Why did the British win the Anglo-Boer War? The Boers had several chances to force favourable terms. However, they squandered whatever chance of victory they did have through bad organisation and by making the wrong choices at crucial stages. At the beginning of the war, they had no coherent war plan beyond taking defensive positions and awaiting the British offensive, although geography dictated an offensive campaign into the two colonies. Even then they neglected taking up the most favourable positions. Later in the war, a sound plan to invade the two colonies again was nullified by distrust between the Boer generals.
In contrast, after a disastrous start, the British did rather well. Lord Roberts conducted an excellent campaign, although he was badly mistaken in underestimating the Boers determination to continue with a guerrilla war. Lord Kitchener tied the noose ever tighter by laying waste to the countryside and removing almost the entire civilian population to concentration camps. The writer has extensively used Boer sources to reconstruct the Boers strategic and operational thinking and opens up their side for the first time in the English language.

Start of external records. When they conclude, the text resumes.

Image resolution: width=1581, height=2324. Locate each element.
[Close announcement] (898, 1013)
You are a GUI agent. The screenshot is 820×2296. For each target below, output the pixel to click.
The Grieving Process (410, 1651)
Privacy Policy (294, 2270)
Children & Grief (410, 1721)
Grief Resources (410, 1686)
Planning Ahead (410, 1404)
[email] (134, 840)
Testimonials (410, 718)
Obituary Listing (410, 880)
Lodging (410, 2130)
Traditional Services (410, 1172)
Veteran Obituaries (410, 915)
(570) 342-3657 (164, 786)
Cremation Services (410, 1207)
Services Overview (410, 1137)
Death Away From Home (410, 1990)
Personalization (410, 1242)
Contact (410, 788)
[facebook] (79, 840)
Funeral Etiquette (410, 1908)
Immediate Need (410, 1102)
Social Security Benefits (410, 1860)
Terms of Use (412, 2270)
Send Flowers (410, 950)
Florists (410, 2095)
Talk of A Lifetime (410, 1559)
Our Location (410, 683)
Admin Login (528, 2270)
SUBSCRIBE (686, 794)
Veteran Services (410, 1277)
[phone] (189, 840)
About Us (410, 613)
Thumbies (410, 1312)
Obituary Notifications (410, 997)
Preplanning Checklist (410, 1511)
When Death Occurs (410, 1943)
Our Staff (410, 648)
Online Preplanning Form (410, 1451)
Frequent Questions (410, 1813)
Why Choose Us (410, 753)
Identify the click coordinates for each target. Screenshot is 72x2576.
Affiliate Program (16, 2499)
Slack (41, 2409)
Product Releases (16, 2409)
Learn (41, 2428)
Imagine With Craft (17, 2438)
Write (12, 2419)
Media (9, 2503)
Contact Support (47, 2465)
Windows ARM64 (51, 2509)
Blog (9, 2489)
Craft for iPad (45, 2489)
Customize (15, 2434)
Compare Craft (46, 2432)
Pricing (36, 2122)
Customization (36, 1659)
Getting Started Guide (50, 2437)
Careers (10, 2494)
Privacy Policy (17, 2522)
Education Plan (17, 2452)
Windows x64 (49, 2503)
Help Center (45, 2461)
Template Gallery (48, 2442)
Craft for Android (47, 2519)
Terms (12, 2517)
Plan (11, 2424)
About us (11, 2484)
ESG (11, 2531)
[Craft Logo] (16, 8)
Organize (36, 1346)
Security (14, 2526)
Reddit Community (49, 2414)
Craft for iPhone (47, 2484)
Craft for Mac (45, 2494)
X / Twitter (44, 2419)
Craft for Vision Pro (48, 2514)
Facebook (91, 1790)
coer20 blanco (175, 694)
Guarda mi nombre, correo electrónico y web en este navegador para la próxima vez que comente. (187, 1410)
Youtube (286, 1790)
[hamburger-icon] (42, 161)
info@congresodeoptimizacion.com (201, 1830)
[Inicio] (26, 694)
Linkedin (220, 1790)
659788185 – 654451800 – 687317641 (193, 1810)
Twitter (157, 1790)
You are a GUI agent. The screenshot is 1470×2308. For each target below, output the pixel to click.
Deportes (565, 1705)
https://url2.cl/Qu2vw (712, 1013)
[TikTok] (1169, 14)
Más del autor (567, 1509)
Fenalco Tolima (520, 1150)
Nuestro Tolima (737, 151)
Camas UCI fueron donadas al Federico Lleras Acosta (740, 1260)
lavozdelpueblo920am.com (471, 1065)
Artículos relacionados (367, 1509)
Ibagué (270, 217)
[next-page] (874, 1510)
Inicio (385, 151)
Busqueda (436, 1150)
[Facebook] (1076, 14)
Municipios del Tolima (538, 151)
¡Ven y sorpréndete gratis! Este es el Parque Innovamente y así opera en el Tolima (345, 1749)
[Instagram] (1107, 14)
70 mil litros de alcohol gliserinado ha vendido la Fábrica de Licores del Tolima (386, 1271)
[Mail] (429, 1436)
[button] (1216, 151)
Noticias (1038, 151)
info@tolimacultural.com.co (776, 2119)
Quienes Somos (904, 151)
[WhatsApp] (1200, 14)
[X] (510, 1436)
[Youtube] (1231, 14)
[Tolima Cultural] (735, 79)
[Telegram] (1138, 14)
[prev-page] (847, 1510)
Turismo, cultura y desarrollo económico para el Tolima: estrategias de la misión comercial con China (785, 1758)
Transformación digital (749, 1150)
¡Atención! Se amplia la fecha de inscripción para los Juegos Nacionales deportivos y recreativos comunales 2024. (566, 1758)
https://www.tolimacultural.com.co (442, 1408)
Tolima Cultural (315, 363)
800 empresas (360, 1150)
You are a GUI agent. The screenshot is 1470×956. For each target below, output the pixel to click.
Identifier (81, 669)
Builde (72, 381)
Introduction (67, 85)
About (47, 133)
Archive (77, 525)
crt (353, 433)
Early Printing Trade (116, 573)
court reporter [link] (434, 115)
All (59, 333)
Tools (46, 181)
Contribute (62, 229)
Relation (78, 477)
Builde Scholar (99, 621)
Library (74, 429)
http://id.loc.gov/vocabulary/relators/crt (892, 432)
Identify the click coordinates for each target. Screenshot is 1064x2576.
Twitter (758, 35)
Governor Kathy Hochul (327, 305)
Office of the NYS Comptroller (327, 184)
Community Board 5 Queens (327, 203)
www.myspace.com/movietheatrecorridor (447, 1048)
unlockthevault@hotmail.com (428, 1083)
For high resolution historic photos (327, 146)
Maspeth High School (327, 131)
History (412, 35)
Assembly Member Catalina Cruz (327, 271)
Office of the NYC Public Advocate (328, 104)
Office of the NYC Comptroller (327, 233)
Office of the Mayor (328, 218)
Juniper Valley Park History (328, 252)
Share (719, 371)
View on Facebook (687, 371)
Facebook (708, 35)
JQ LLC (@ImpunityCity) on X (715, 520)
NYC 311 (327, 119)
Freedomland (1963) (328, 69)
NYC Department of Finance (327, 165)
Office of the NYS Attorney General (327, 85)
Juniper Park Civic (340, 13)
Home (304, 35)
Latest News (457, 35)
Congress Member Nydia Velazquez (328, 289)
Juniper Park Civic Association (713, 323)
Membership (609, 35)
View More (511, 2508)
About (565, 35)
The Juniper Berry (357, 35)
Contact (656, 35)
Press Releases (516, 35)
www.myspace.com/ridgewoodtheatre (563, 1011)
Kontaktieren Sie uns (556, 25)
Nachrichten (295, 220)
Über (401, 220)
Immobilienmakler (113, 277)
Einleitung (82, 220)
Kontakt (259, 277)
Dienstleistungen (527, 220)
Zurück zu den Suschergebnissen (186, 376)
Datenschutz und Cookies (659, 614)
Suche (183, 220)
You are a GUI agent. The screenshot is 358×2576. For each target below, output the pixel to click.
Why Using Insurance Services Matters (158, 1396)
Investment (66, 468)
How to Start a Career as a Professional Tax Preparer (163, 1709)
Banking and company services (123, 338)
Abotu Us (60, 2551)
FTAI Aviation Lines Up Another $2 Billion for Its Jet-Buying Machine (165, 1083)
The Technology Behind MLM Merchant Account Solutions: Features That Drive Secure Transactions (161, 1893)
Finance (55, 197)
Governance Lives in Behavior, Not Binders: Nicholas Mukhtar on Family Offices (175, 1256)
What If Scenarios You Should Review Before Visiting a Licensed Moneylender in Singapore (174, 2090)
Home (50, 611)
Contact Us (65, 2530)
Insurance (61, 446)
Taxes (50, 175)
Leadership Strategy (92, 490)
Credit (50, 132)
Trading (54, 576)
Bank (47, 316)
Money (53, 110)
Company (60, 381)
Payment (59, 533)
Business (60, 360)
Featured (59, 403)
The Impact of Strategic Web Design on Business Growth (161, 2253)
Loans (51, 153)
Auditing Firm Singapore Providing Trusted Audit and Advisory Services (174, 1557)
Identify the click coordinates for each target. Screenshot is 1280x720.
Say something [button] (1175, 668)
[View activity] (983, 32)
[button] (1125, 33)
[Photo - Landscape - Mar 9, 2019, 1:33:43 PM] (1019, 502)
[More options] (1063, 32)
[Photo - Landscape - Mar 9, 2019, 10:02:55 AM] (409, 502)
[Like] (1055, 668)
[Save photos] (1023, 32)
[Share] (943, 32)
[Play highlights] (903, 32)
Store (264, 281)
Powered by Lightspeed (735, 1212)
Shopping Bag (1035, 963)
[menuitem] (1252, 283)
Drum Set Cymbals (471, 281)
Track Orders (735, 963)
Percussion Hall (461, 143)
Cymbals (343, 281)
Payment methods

Leopold Scholtz is a South African historian and journalist. He studied at the University of Stellenbosch, the Rand Afrikaans University and the University of Leiden in the Netherlands, where he obtained a doctorate in history in 1978. He is the author and co-author of several books and academic articles about South African and European history. At present he is deputy editor of the Cape Town daily Die Burger as well as Extraordinary Professor of History at Stellenbosch.